Wednesday, July 15, 2015

WIP Wednesday: Your last glimpse of Some Assembly Required before it is submitted!

Lex Chase and I have been hard at work finishing up our comedic (and surprisingly angsty and robust) foray into IKEA's spectral plane. I'm spending my day with some last-minute edits and then Some Assembly Required will be off to our publisher. It's been an interesting lark--much plottier and heartfelt than we'd imagined it we jokingly set out to see if we could outline a book based on a silly writing exercise assigned by Damon Suede at a conference in Orlando earlier this year.

It was never a book we truly intended to write, but Damon liked the snippets we'd written in the class and encouraged us to continue it. And then our editor heard him talking about it with us, and the rest is history. Or rather, the rest is ghosts falling in love in purgatory, which just happens to be housed in IKEA.
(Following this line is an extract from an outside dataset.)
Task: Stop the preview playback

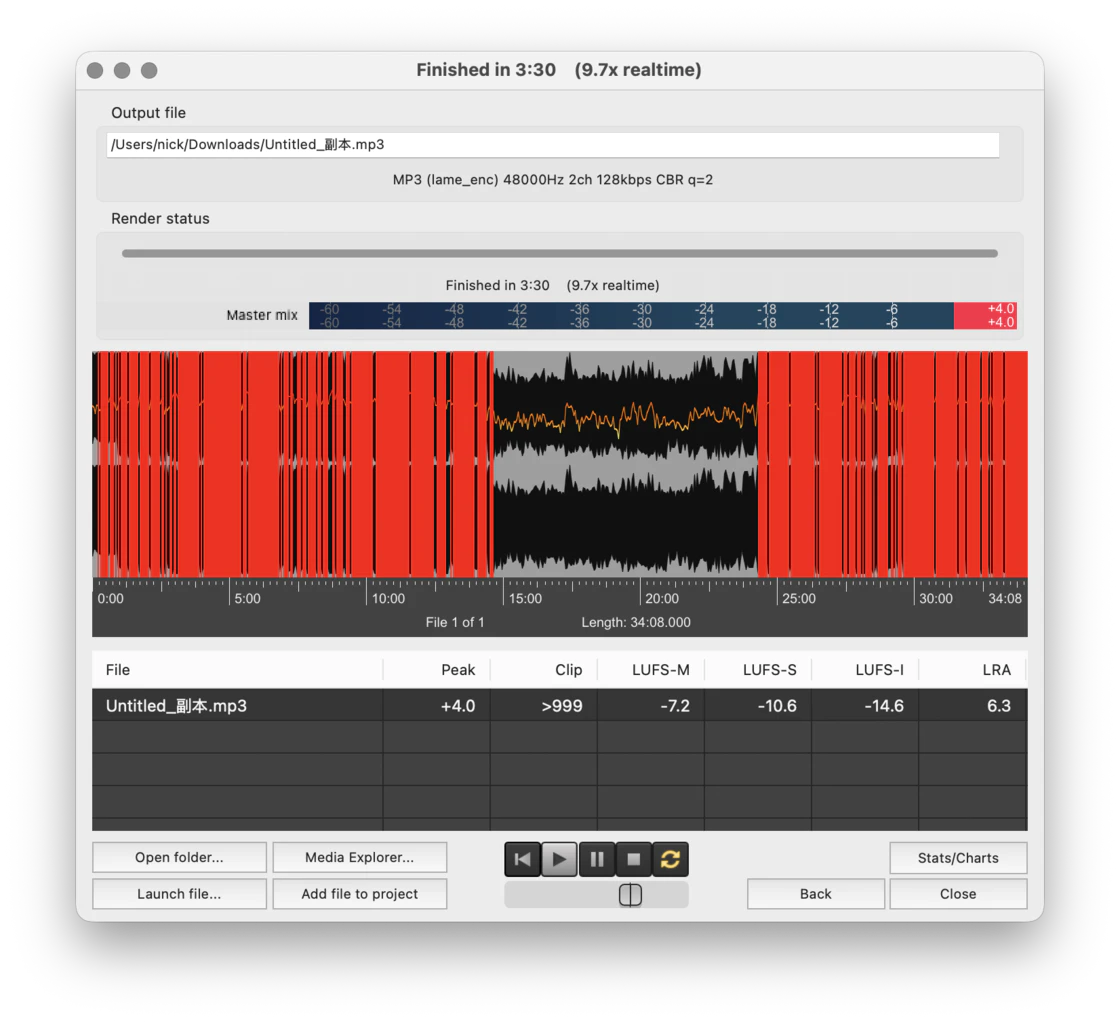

Given how much time we've spent frantically trying to finish by our deadline--which is today, by the way, because Lex and I like to live dangerously and down-to-the-wire--it was a surprise that coming to the end of the manuscript took us by, well, surprise. Suddenly we were done. It was happy, to be sure, because every writer likes to actually finish a project. But we were also sad to leave Benji and Patrick behind because we'd fallen in love with them. Personally, I think I might miss Agnes the most. She's plucky and mysterious and has most of the great one-liners in the book. *g*

So without further ado, here's the last snipped of Some Assembly Required you'll see here in #WIPWednesday, since after today it's no longer a #WIP. *sniffle*




Some Assembly Required, release February or March 2016, Dreamspinner Press


Agnes didn't look over, absorbed in her knitting and apparently trusting him to work through the snarled yarn himself. He started winding. “Find her parents?” 
Benji didn't bother to ask how she knew. Agnes seemed to know everything that went on in the store, which made it all the more puzzling that Patrick thought he could prank her. Surely Patrick realized that Agnes was more, didn't he? Benji couldn't put it to words, not even in his own head, so he'd never tried to talk about it with Patrick. Besides, he kind of liked the unique bond he and Agnes had. It was certainly better than the antagonistic one she shared with Patrick. 
Her mom. Pretty sure that will be the last time she wanders off. She was shaken up.”  
Agnes nodded, looking up briefly from her knitting. “Something about it shook you up, too.” 
It had, but he hadn't really noticed it until Agnes said something. He was always happy to reunite a missing kid with its parents, but it usually felt better than this. Today Benji just felt empty.  
And really, always and usually? Benji wasn't one for melodramatics, even in his own inner monologues. Why was he be using words that implied he'd been here years when it had been a month or two, tops? He needed to find a hobby or something.  
I wish Patrick would decide if he was avoiding me or not,” he said, because Patrick was kind of like having a hobby. If a hobby was rude and sarcastic and more often than not ended with Benji needing to regenerate in the ball pit with Agnes.  
Agnes hummed. “Patrick has a lot more than that to decide,” she murmured. Her lips moved soundlessly as she counted her stitches, though the mass of finished rows on her lap followed no discernible pattern. Agnes's knitting was as cryptic as her advice.